_ASSIGNMENT_. Once the pictures are removed, return each record below exactly as written.

_RECORDS SHOWN_.
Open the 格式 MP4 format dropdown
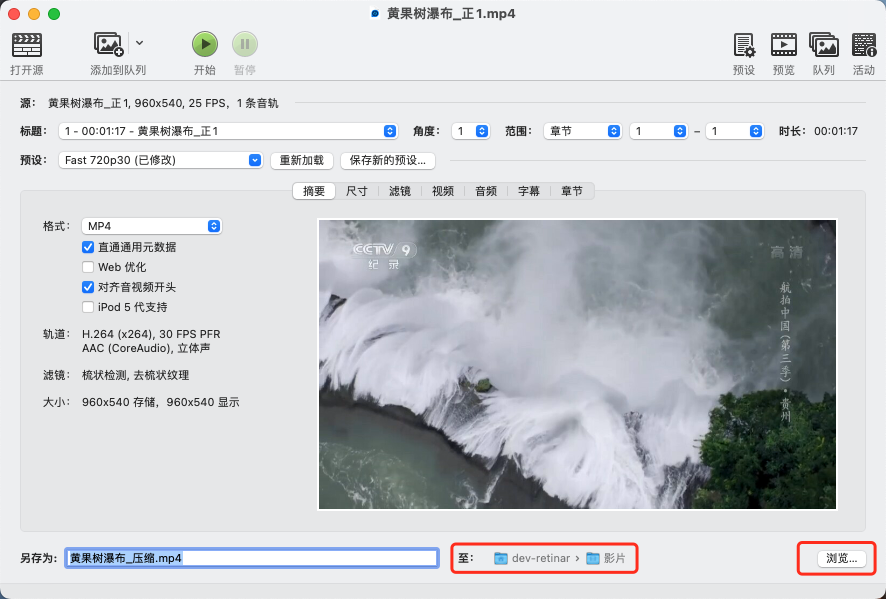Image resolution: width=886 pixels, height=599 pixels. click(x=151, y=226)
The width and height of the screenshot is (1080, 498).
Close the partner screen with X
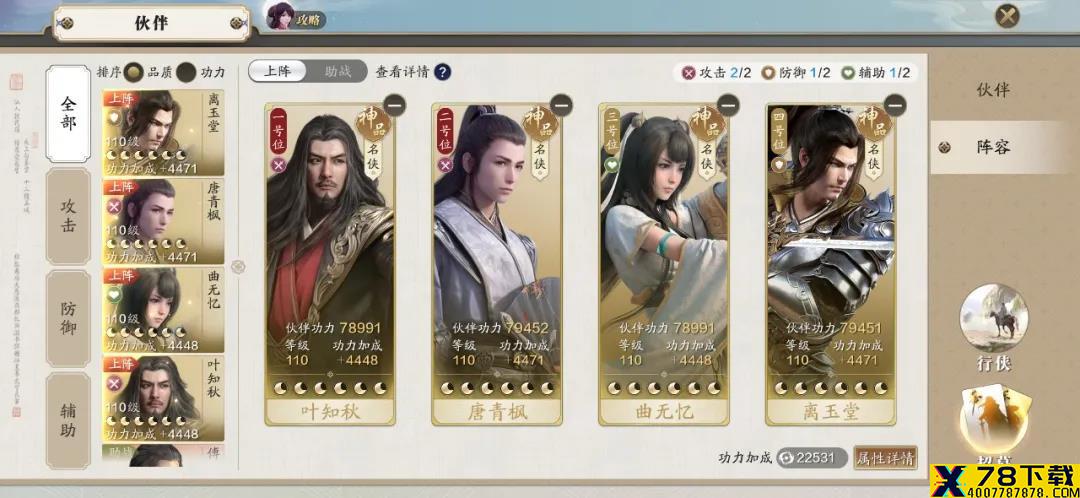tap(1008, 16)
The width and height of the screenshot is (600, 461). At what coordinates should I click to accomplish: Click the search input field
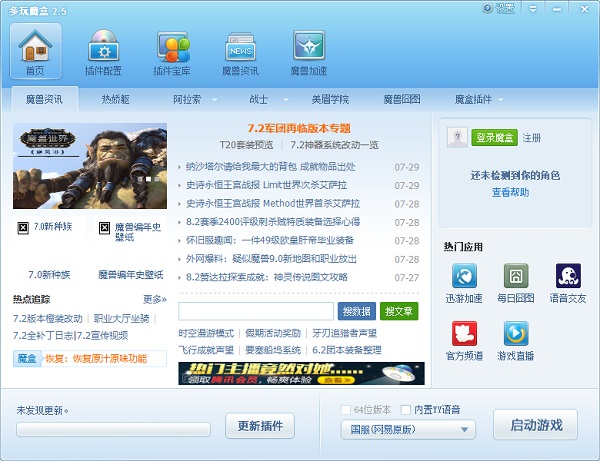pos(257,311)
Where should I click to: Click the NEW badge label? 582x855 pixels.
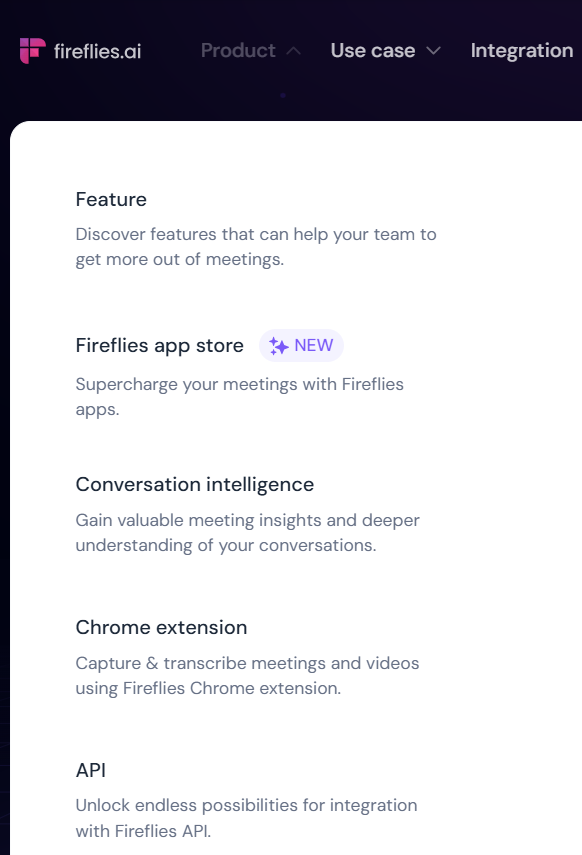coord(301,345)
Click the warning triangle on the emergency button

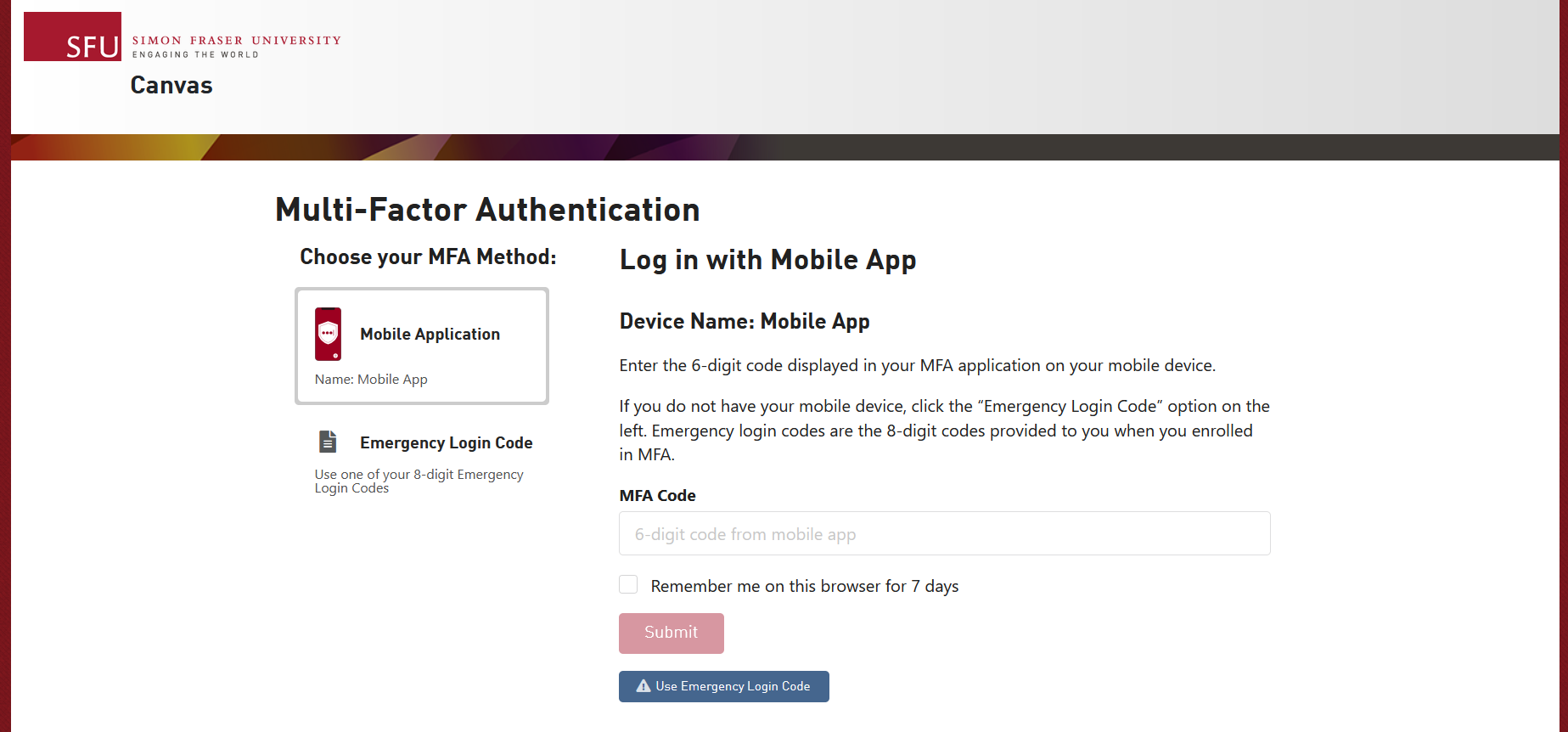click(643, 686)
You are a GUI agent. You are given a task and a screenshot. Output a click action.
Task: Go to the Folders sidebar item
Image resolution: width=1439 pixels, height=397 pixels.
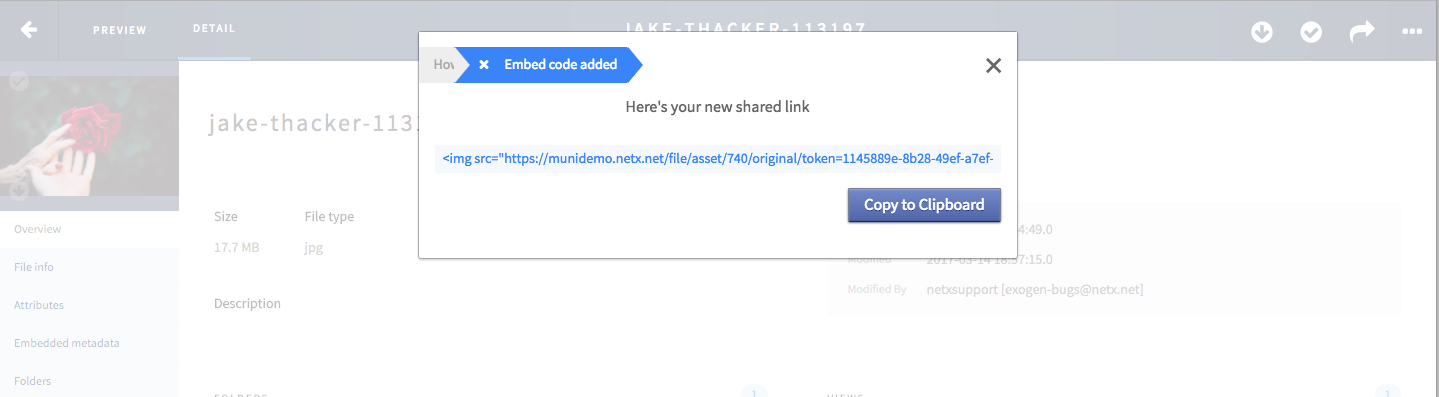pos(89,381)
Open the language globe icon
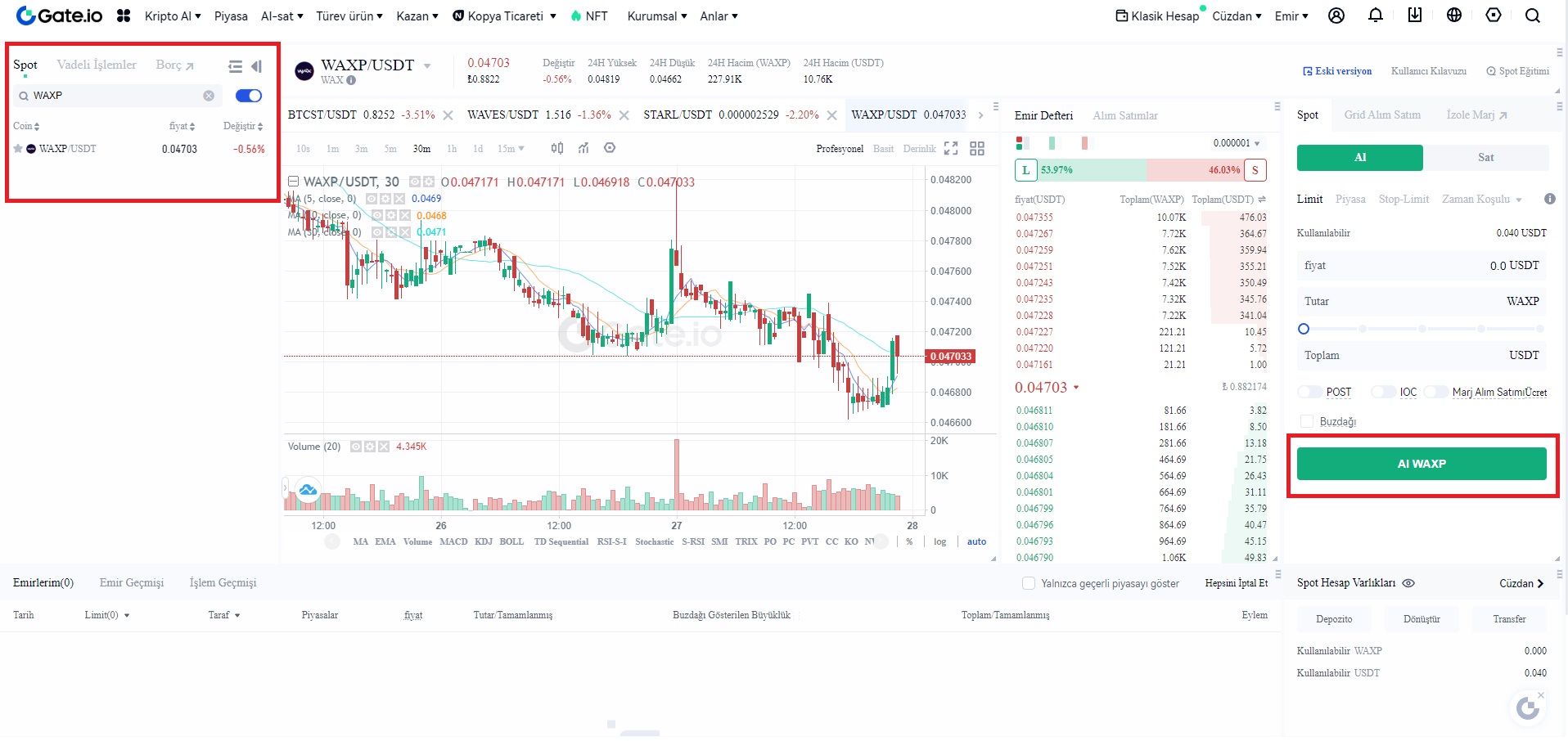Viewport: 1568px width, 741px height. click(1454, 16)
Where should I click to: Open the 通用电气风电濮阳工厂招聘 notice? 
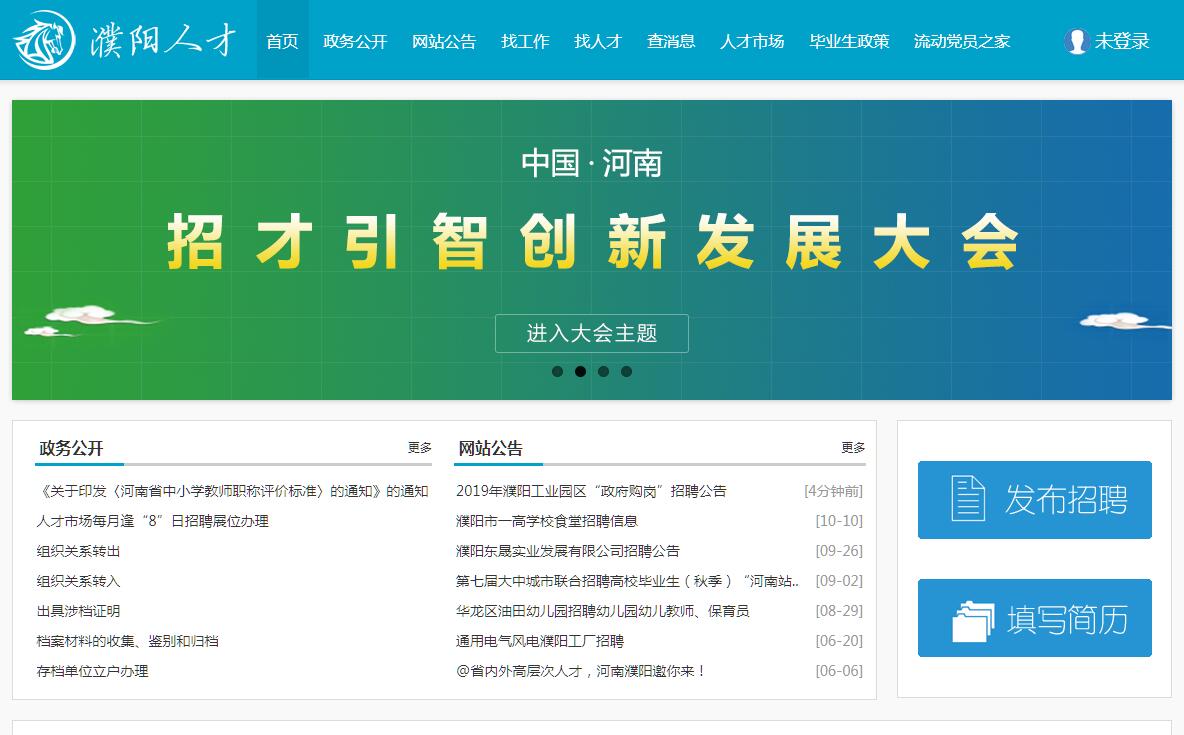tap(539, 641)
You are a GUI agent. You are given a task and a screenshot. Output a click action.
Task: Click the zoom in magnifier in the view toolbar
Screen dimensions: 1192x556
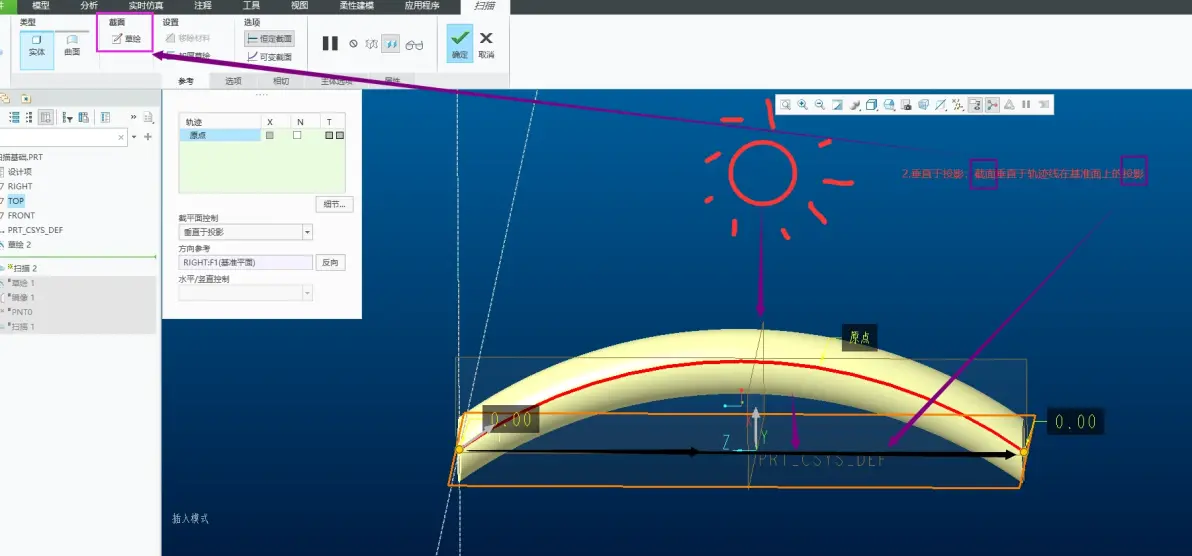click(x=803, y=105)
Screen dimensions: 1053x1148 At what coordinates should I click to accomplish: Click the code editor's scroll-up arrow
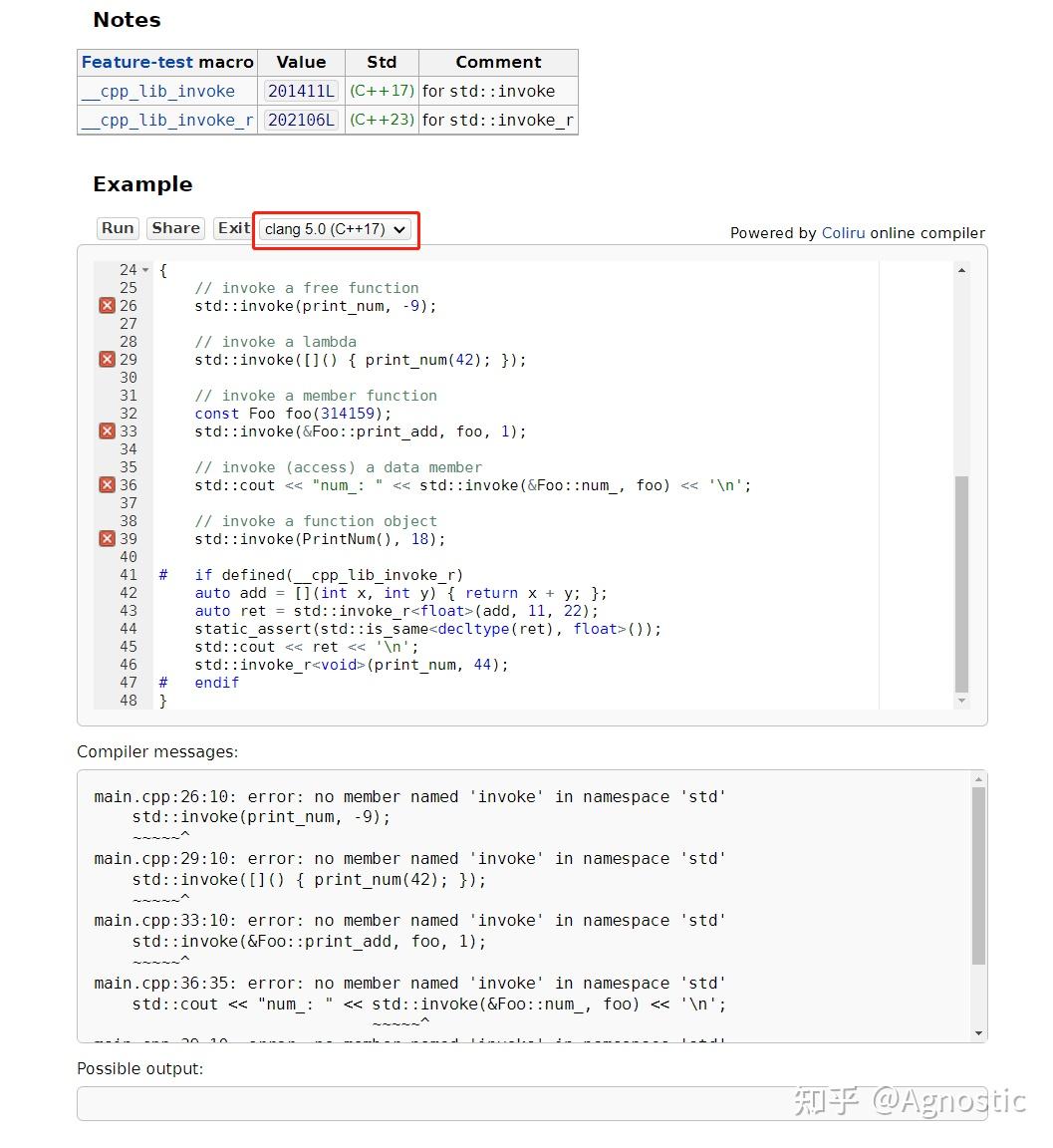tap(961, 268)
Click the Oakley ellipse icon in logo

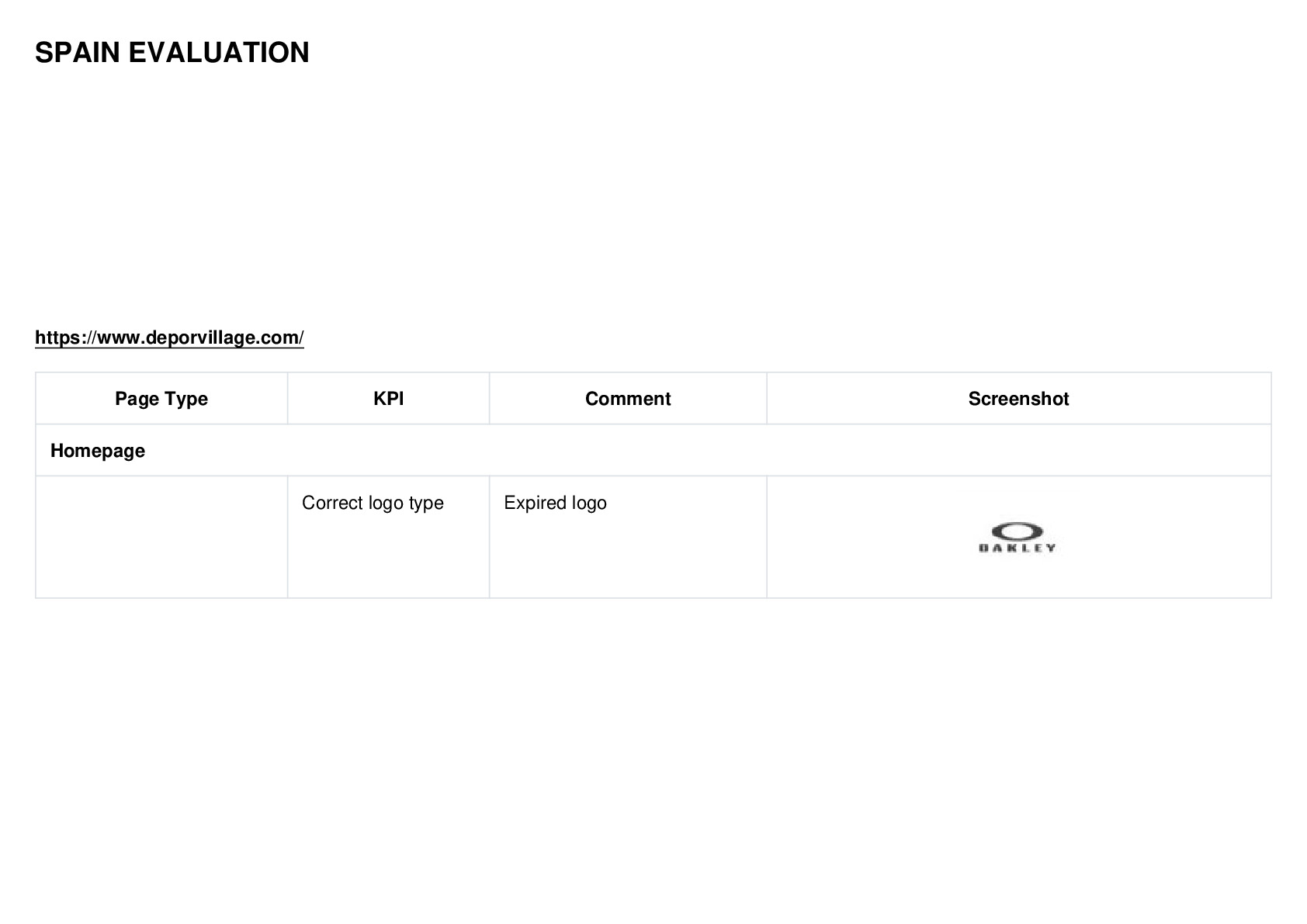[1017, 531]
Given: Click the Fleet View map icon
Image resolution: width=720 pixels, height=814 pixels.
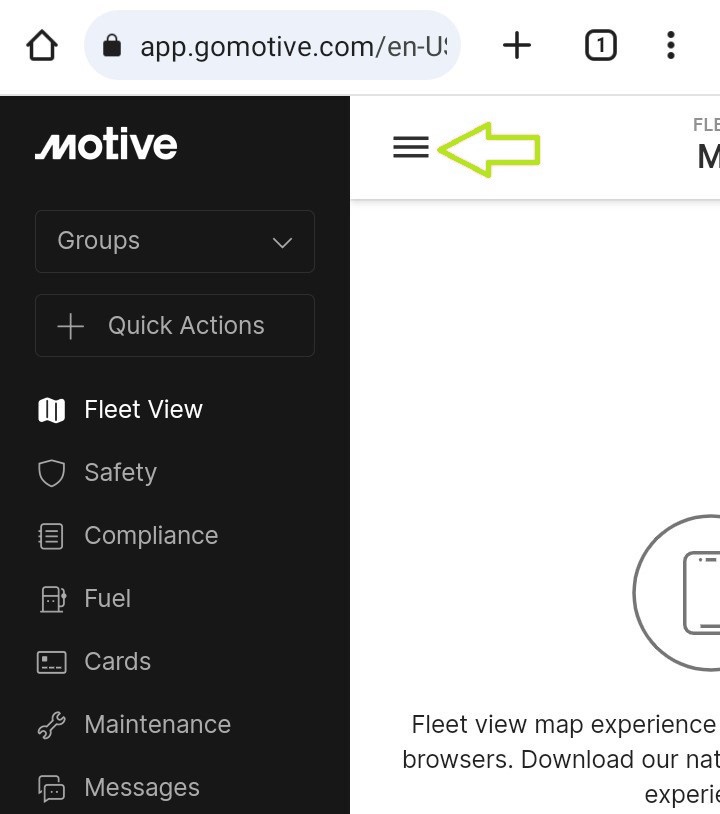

_TASK ANSWER_.
Open the 格式 MP4 format dropdown
Image resolution: width=886 pixels, height=599 pixels. click(x=151, y=226)
The width and height of the screenshot is (1080, 498).
Close the partner screen with X
tap(1008, 16)
The width and height of the screenshot is (600, 461). At what coordinates should I click to accomplish: Click the search input field
pos(257,311)
Where should I click to: Click the NEW badge label? 582x855 pixels.
coord(301,345)
Click the warning triangle on the emergency button

click(643, 686)
You are a GUI agent. You are given a task and a screenshot. Output a click action.
Task: Go to the Folders sidebar item
Image resolution: width=1439 pixels, height=397 pixels.
pos(89,381)
Open the language globe icon
Viewport: 1568px width, 741px height. click(1454, 16)
Where should I click to: Open the 通用电气风电濮阳工厂招聘 notice? 
tap(539, 641)
You are a GUI agent. You are given a task and a screenshot. Output a click action.
Task: Click the zoom in magnifier in the view toolbar
Screen dimensions: 1192x556
click(x=803, y=105)
Screen dimensions: 1053x1148 At what coordinates should I click to accomplish: Click the code editor's scroll-up arrow
tap(961, 268)
Click the Oakley ellipse icon in logo

[1017, 531]
Given: Click the Fleet View map icon
Image resolution: width=720 pixels, height=814 pixels.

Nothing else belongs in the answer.